(Stored records)
──────────────────────────────
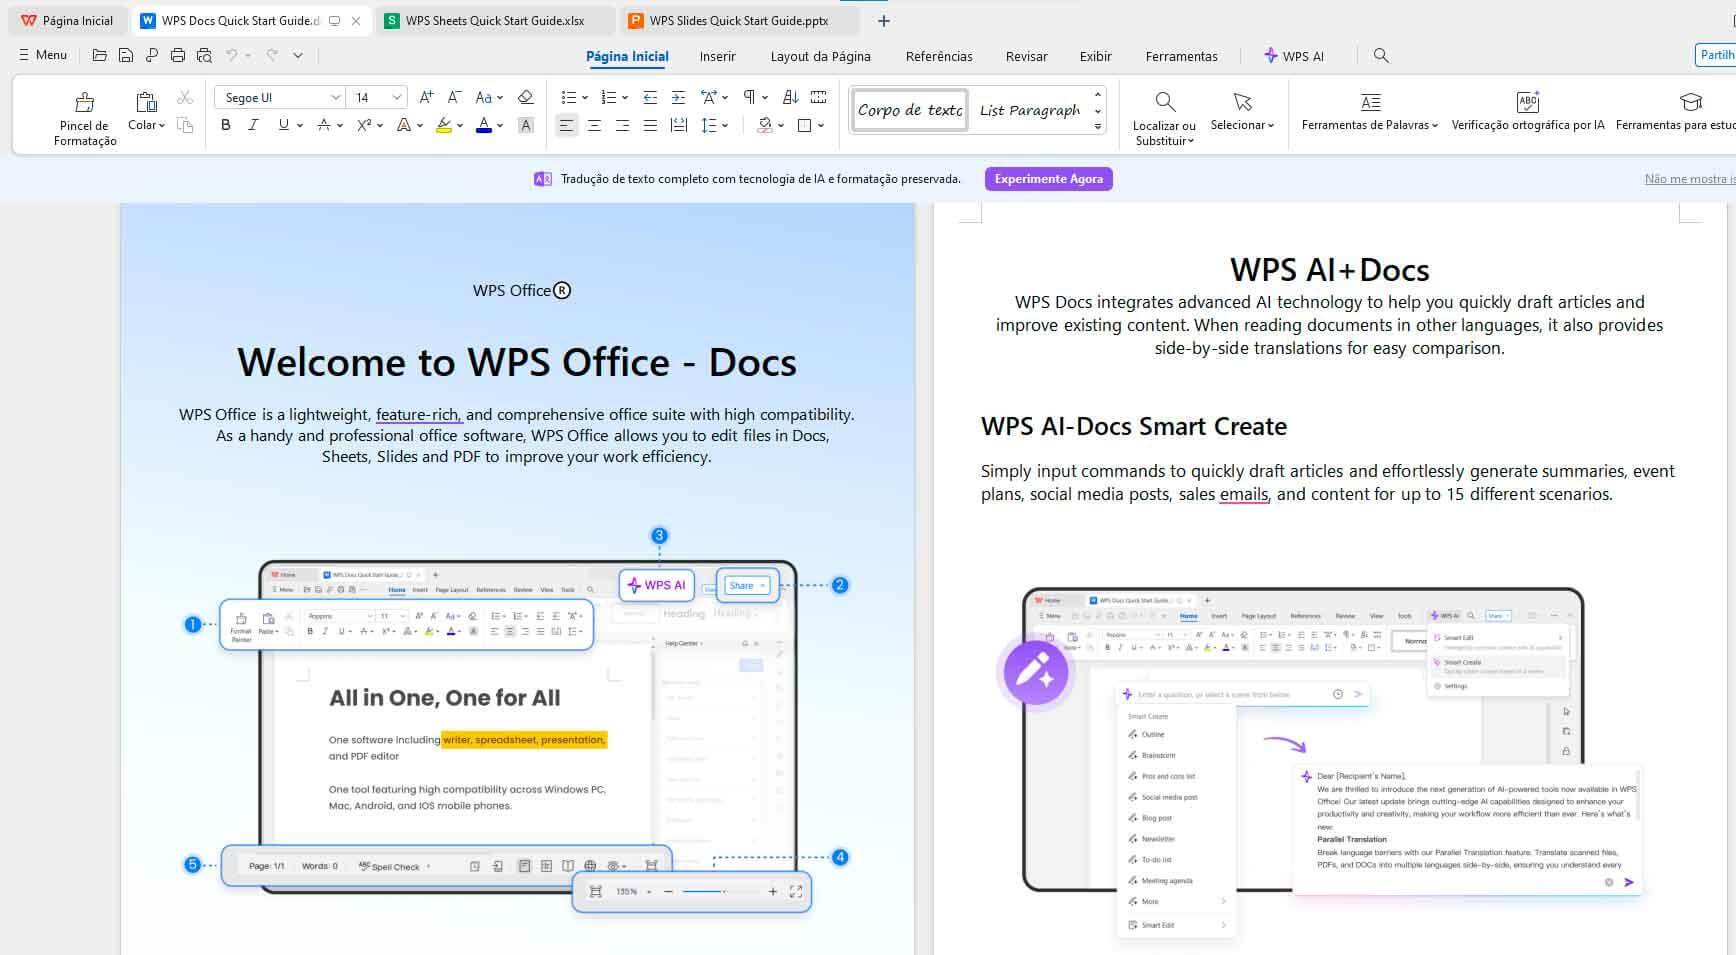Enable center text alignment
The width and height of the screenshot is (1736, 955).
coord(594,125)
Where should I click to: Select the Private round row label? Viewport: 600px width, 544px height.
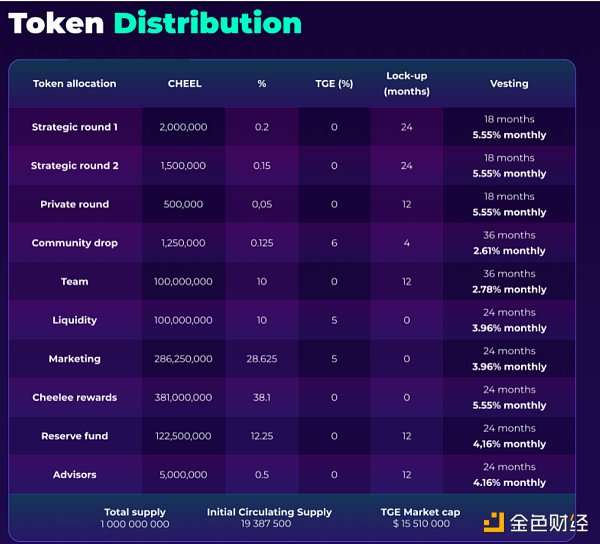point(74,204)
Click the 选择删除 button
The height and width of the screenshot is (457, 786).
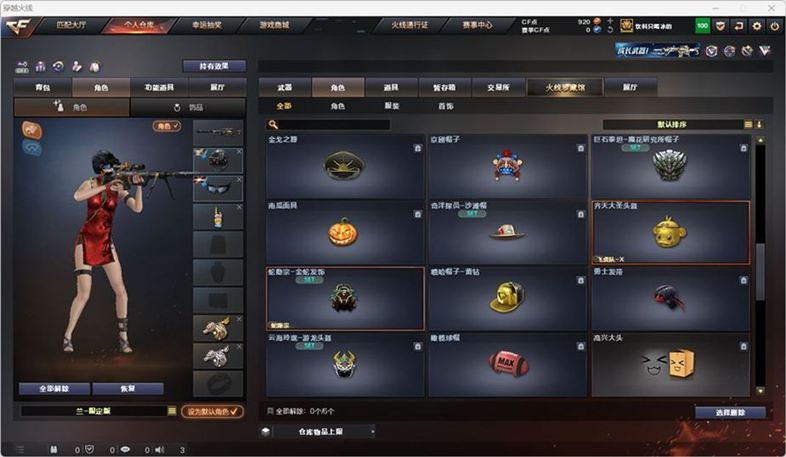[730, 412]
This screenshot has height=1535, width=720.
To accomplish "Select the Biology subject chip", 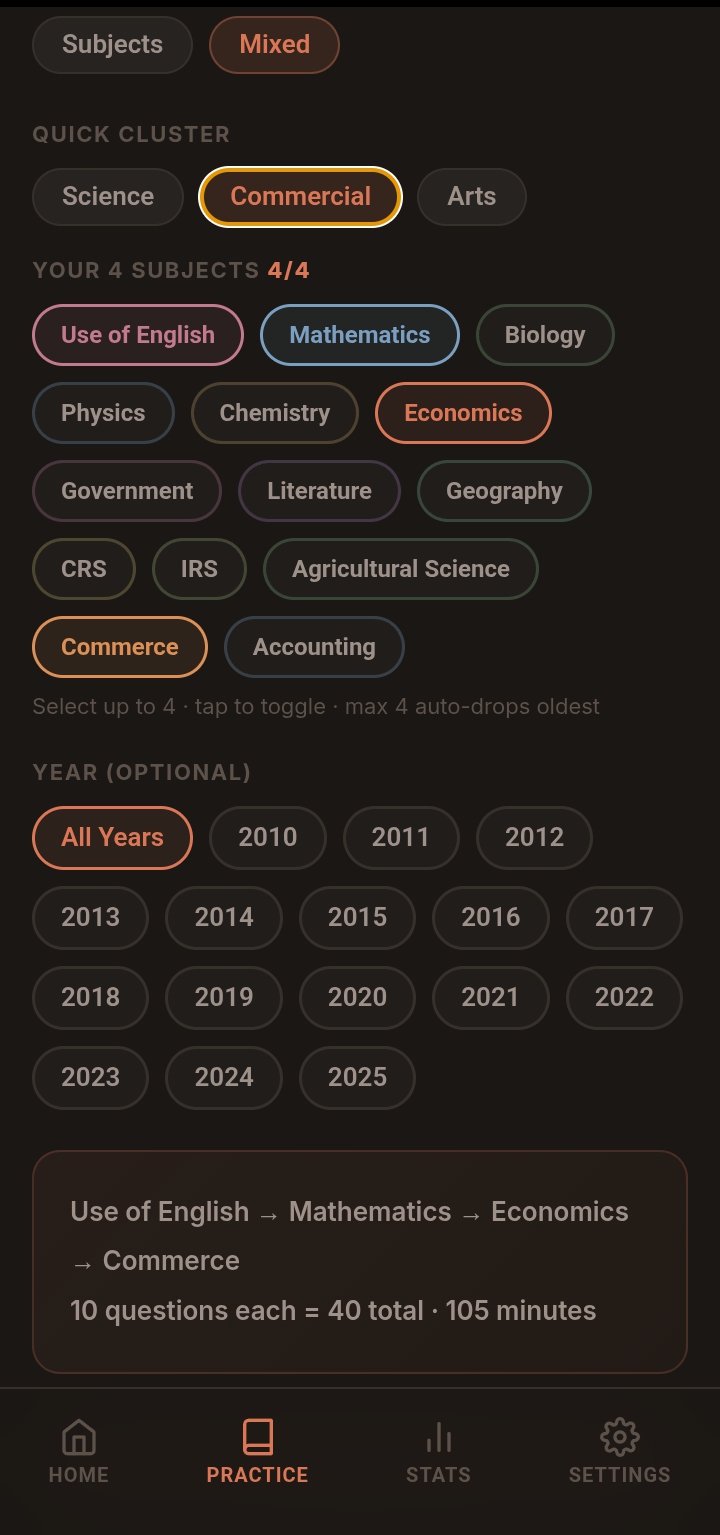I will [545, 335].
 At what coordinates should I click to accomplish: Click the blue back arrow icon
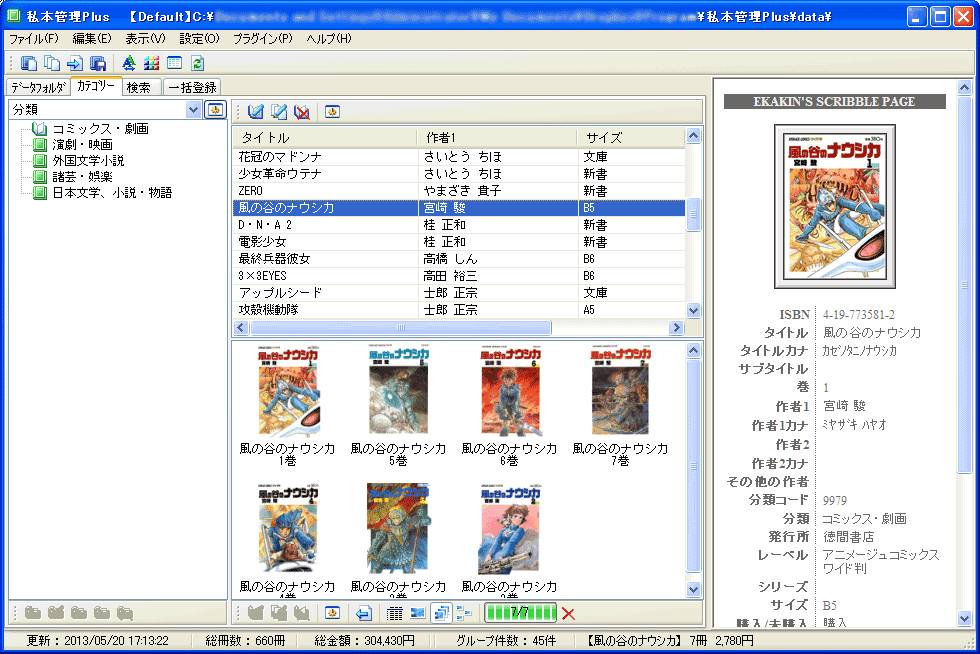[x=364, y=613]
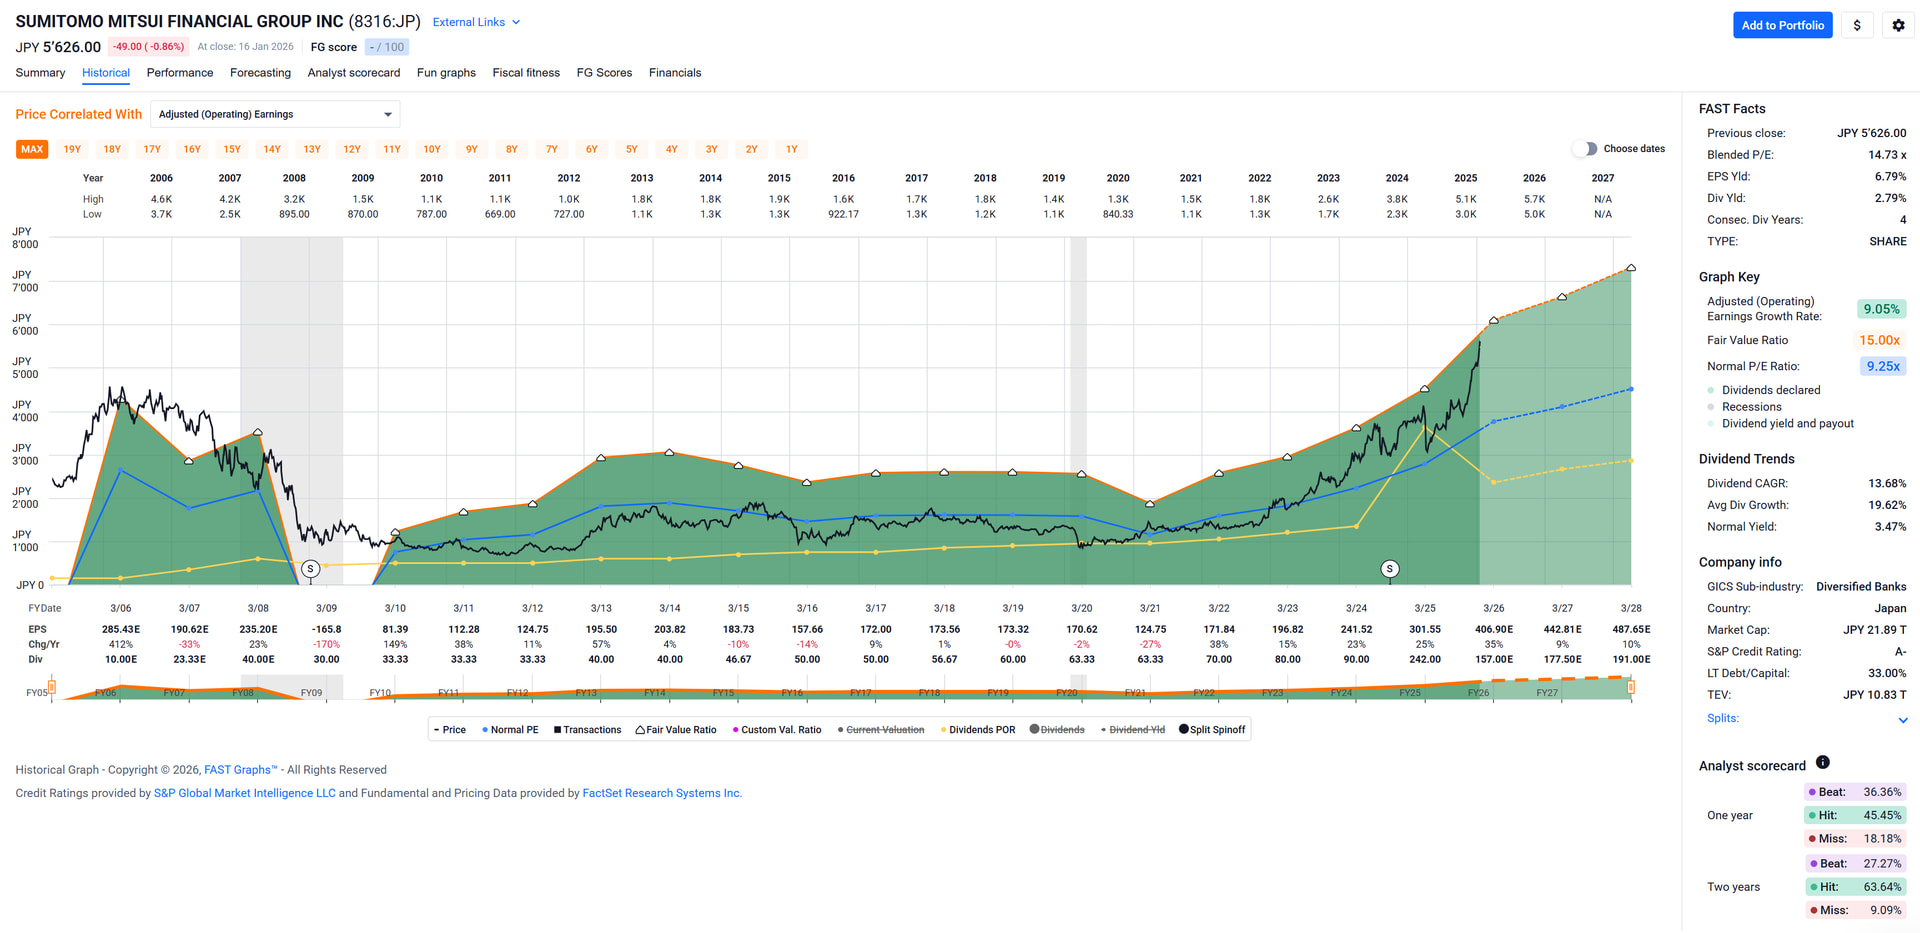Expand the External Links dropdown
This screenshot has width=1920, height=933.
point(476,22)
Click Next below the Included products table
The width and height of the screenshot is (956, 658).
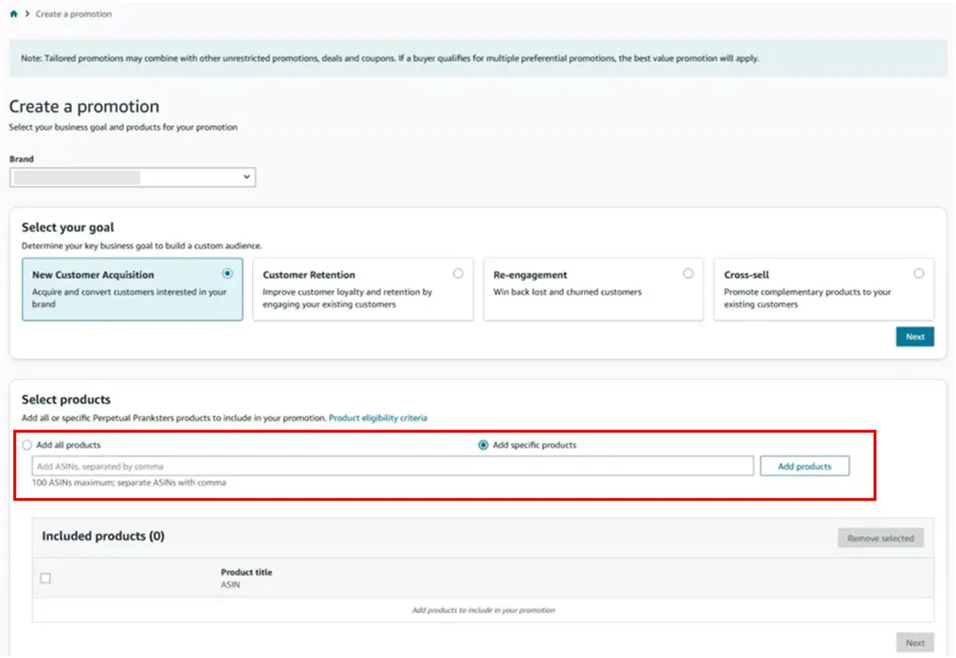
──────────────────────────────
| WORK ITEM |
Beginning at the line that contains "At what coordinates", copy each remaining line of the records exactly, through the final one. Omit the pictures.

| SOLVED EXERCISE |
 At what coordinates should I click to accomplish: Click the blue back arrow icon
[x=364, y=613]
Expand the External Links dropdown
This screenshot has width=1920, height=933.
point(476,22)
Click Next below the Included products table
The width and height of the screenshot is (956, 658).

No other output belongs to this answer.